Lo que parece claro, en la pirámide de las visiones, es que Orozco ha realizado el salto al sitio donde no hay punto de referencia, al lugar donde no hay comparaciones de largo plazo, al cosmos donde la armonía del círculo mágico y el círculo lógico ha sido abolida en favor de la arbitrariedad y ha llegado al espacio-tiempo, donde 2 más 2 suman 5, en una decisión tan enigmática y peligrosa como irreductible.
Sin embargo, y esto es lo sorprendente, también observamos en su obra ciertas regularidades típicas: la reflexión sobre la elipse y el acercamiento al carácter fractal y, al mismo tiempo, absoluto del ritmo y la repetición. Asimismo, constatamos una fuerte coherencia. A lo largo de su trayectoria, Orozco ha colocado en el centro de su creación, en términos de imagen, a la O, al cero, a la circunferencia como forma aglutinadora. En todas partes hay ruedas, discos enormes o galaxias mínimas (a lápiz o tinta, en fotografías o en materiales varios, hasta en muebles). Muchas de sus piezas a lo Duchamp son círculos; y buena parte de su geometría también son círculos.
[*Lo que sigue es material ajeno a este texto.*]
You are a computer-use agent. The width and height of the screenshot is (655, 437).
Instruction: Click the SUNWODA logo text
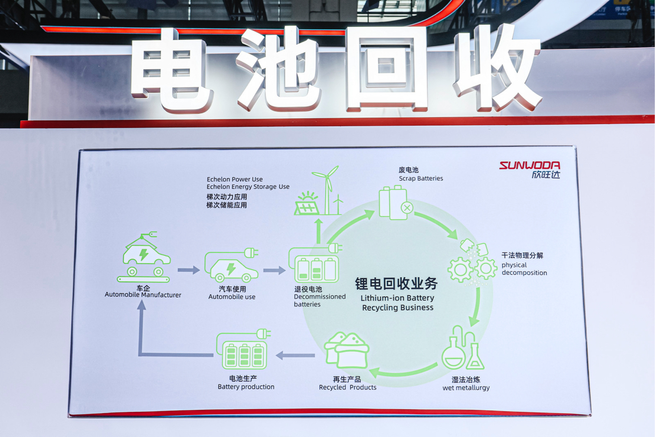pyautogui.click(x=530, y=165)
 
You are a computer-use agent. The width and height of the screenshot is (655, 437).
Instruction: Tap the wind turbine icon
pyautogui.click(x=328, y=190)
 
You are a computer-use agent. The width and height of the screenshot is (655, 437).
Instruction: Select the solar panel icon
pyautogui.click(x=306, y=204)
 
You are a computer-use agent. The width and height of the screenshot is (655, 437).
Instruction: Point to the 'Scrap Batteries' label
pyautogui.click(x=421, y=179)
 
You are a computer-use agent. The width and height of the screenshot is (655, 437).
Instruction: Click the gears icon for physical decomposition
pyautogui.click(x=472, y=263)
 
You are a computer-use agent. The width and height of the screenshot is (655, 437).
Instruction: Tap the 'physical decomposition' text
pyautogui.click(x=524, y=269)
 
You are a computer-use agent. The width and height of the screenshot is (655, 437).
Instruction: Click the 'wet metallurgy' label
pyautogui.click(x=466, y=387)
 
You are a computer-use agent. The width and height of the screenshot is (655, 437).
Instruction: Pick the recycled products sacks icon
pyautogui.click(x=346, y=351)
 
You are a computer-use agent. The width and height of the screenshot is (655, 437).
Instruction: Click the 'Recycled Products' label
pyautogui.click(x=347, y=387)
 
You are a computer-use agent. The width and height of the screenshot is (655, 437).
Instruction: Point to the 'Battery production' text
pyautogui.click(x=246, y=387)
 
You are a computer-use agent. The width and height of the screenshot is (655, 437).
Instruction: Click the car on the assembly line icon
pyautogui.click(x=144, y=258)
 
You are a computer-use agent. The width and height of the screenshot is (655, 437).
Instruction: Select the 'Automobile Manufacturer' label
pyautogui.click(x=143, y=295)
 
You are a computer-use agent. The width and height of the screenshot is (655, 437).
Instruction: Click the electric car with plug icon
pyautogui.click(x=231, y=265)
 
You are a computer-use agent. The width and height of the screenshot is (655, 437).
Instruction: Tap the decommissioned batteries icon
pyautogui.click(x=316, y=263)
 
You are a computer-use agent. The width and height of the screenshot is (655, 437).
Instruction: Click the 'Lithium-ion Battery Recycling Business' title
pyautogui.click(x=397, y=303)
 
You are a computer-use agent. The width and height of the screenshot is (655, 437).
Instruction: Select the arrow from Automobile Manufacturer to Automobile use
pyautogui.click(x=189, y=270)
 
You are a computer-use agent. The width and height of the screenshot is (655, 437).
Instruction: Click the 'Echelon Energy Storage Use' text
pyautogui.click(x=248, y=187)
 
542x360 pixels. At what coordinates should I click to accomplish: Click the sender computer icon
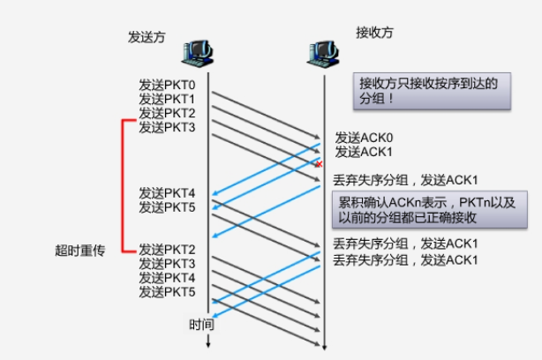pos(199,54)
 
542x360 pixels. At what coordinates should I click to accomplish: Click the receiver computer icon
pos(324,54)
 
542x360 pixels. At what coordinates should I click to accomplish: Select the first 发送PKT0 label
pos(167,86)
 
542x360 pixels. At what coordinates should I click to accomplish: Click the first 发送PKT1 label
pos(167,99)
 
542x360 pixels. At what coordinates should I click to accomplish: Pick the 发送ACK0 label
pos(362,139)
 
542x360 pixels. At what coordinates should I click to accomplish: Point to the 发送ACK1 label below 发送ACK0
pos(362,152)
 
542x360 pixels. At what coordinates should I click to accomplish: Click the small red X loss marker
pos(319,164)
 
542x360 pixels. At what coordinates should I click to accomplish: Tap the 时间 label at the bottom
pos(200,324)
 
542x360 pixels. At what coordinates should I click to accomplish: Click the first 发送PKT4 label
pos(167,193)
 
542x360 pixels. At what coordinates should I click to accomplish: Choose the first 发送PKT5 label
pos(167,207)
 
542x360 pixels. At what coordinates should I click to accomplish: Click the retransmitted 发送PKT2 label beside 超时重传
pos(167,250)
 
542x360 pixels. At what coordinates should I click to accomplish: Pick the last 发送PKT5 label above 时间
pos(167,292)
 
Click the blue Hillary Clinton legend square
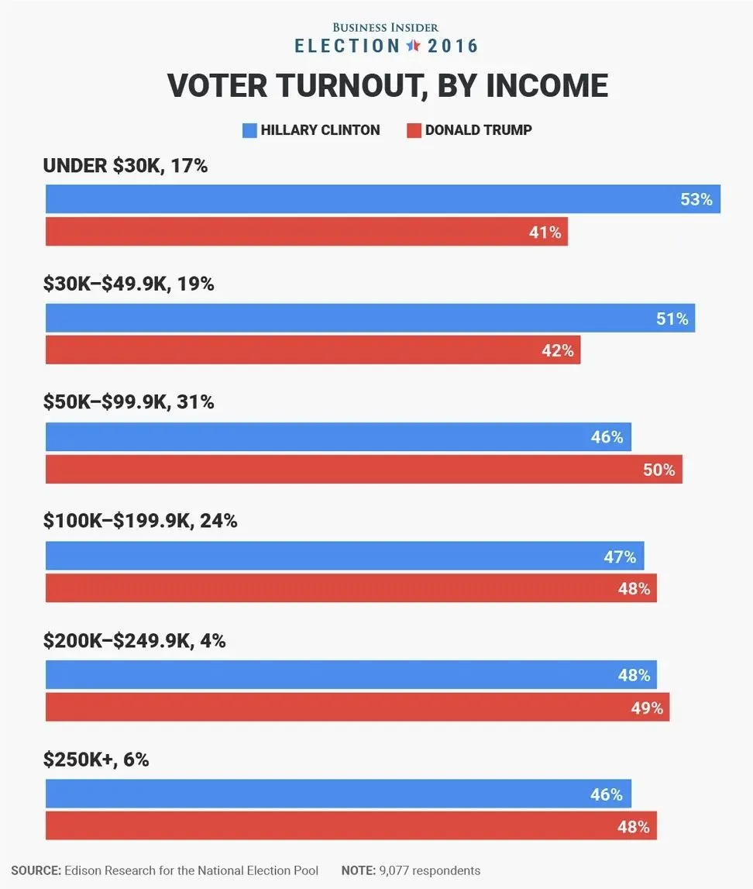click(x=249, y=130)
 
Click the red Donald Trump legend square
click(x=414, y=130)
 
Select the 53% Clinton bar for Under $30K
click(x=383, y=199)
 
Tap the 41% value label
click(x=545, y=233)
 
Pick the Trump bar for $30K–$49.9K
click(x=312, y=350)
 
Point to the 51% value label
click(x=672, y=319)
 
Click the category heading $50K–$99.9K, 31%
click(x=129, y=403)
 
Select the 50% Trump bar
click(x=363, y=470)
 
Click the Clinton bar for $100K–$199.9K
click(x=344, y=556)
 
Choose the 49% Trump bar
click(x=357, y=708)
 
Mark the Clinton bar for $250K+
click(x=338, y=794)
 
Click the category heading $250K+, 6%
click(x=96, y=760)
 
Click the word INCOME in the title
click(x=547, y=85)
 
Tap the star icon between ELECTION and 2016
click(x=413, y=46)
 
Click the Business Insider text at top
click(x=386, y=27)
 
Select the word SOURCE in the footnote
click(x=36, y=870)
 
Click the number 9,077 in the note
click(x=395, y=870)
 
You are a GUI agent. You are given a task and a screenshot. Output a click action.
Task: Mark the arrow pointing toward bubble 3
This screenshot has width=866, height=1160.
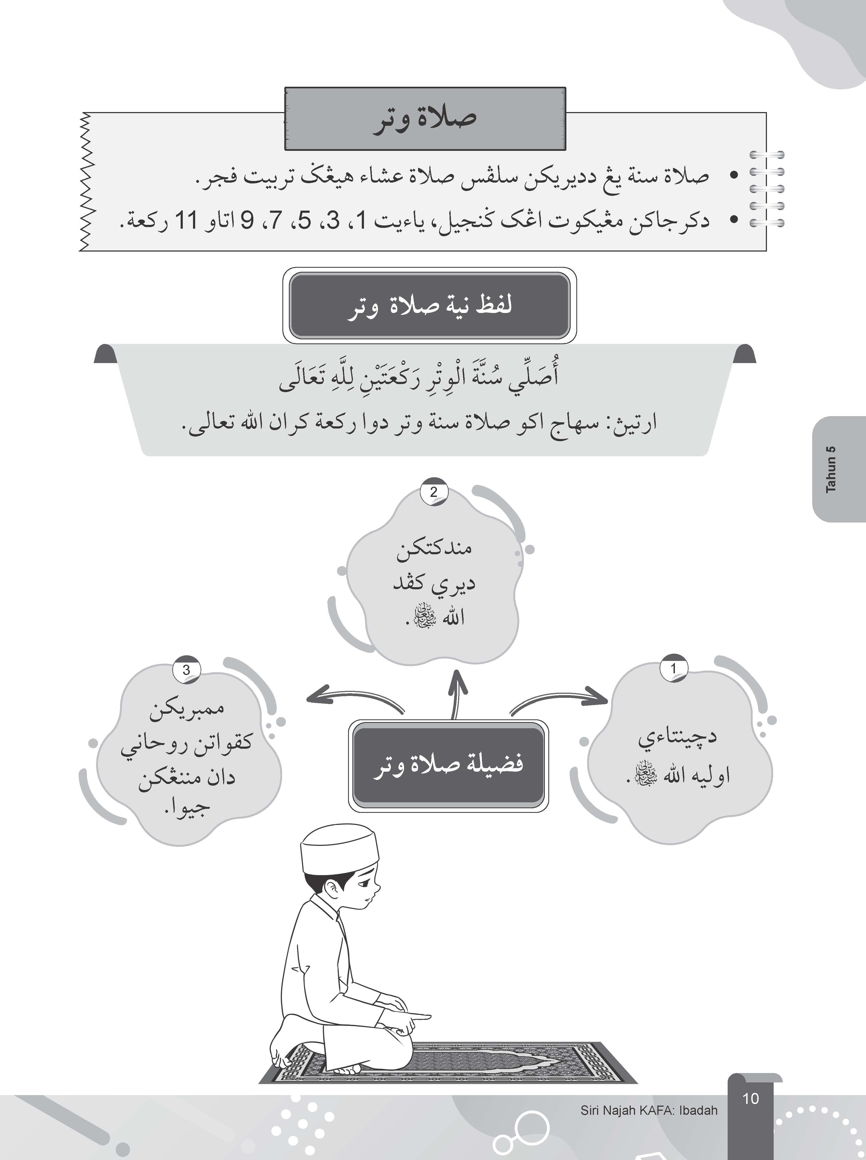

Así, pues, podemos descubrir dos puntos de vista que me atrevería a decir están muy bien articulados: la justificación conceptual de cualquier aventura y, en contrapunto, una extraña reflexión sobre la sección áurea. A estas dos ópticas podríamos, muy bien, sumar la mirada de los críticos, a veces limitada —por aceptación o negación acríticas— y a veces, pocas, perspicaz. La obra misma de Orozco es un extraño poliedro de propósitos paradójicos.